The labeled data preparation means includes:
Voice data acquisition means for acquiring voice data corresponding to a given reference utterance during operation of the utterance section detection device;
Means for pre-preparing an acoustic model for the given reference utterance;
For each frame of the speech data acquired by the speech data acquisition means, by performing forced alignment of the speech data acquired by the speech data acquisition means with the acoustic model for the given reference utterance, The utterance section detection apparatus according to claim 1, further comprising: means for labeling the utterance and the non-speech section.

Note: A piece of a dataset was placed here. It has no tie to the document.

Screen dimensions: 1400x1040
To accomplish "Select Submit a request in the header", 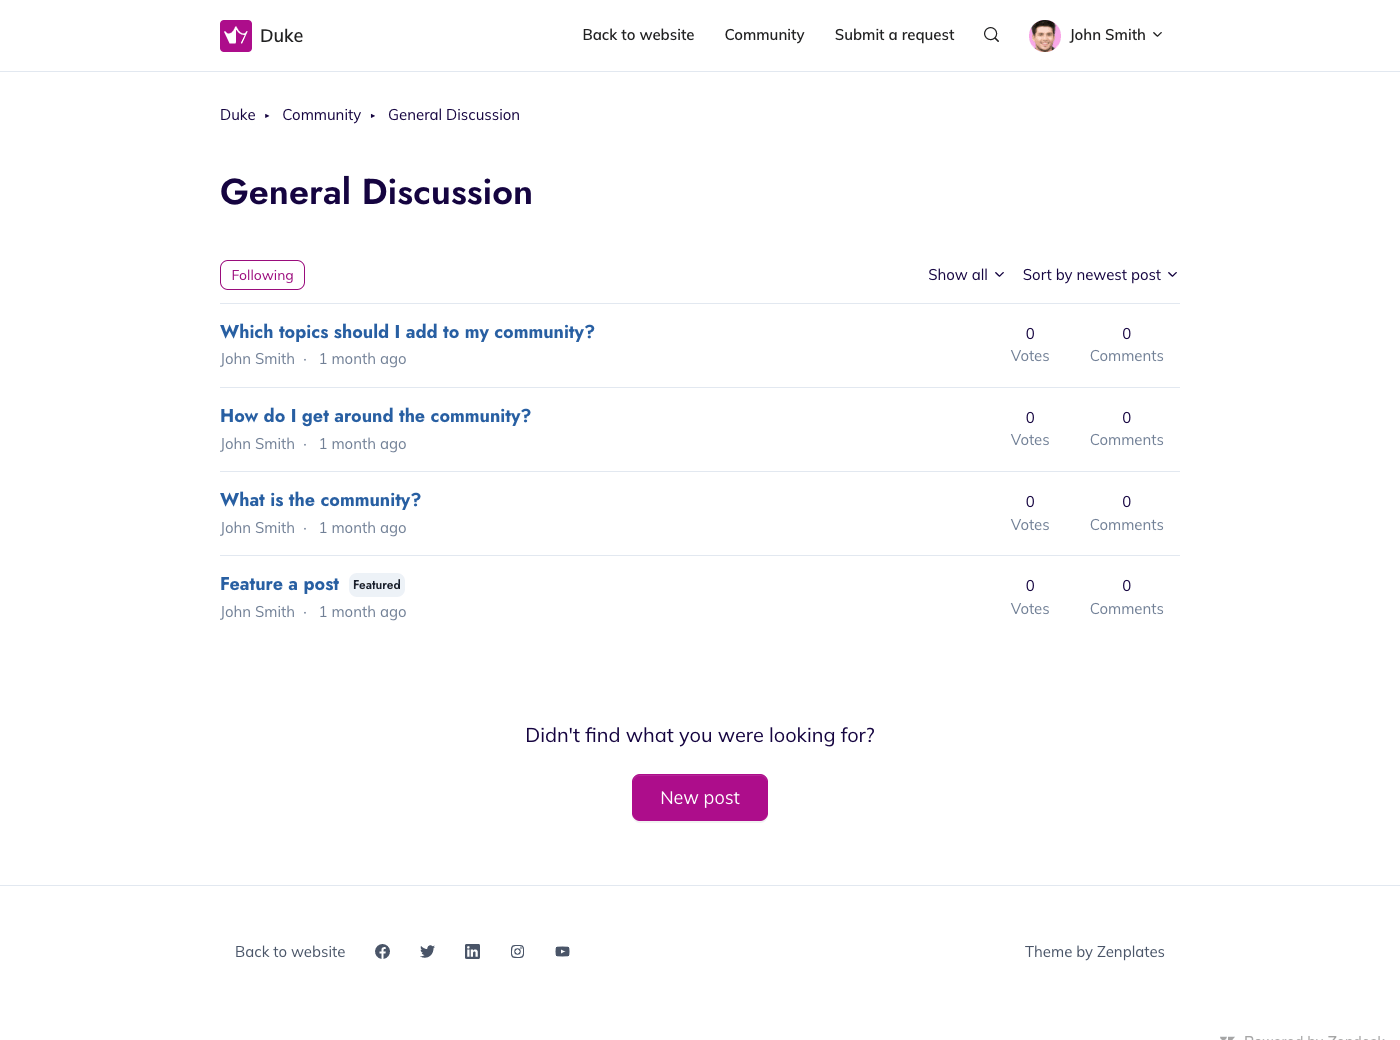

The feature amount integration unit adds each of the plurality of types of feature amounts by adding a predetermined weight to each of the plurality of types of feature amounts calculated by the feature amount calculation unit for each frame of the audio data. And means for calculating the integrated score;
Weight storage means for storing a weight for the predetermined weight,
The weight learning means uses the labeled data prepared by the labeled data preparation means as learning data, and stores it in the weight storage means in accordance with a predetermined correction criterion so that identification errors in the feature quantity integrating means are reduced. The utterance section detection device according to claim 1, further comprising weight update means for updating the weights that have been set.

The weight update means uses the labeled data prepared by the labeled data preparation means as learning data, and updates the weight stored in the weight storage means by minimum classification error learning regarding identification errors in the utterance section identification means. The utterance section detection apparatus according to claim 4, comprising means for

A computer program that, when executed by a computer, causes the computer to operate as the utterance section detection device according to any one of claims 1 to 5.

A computer-readable recording medium on which the computer program according to claim 6 is recorded.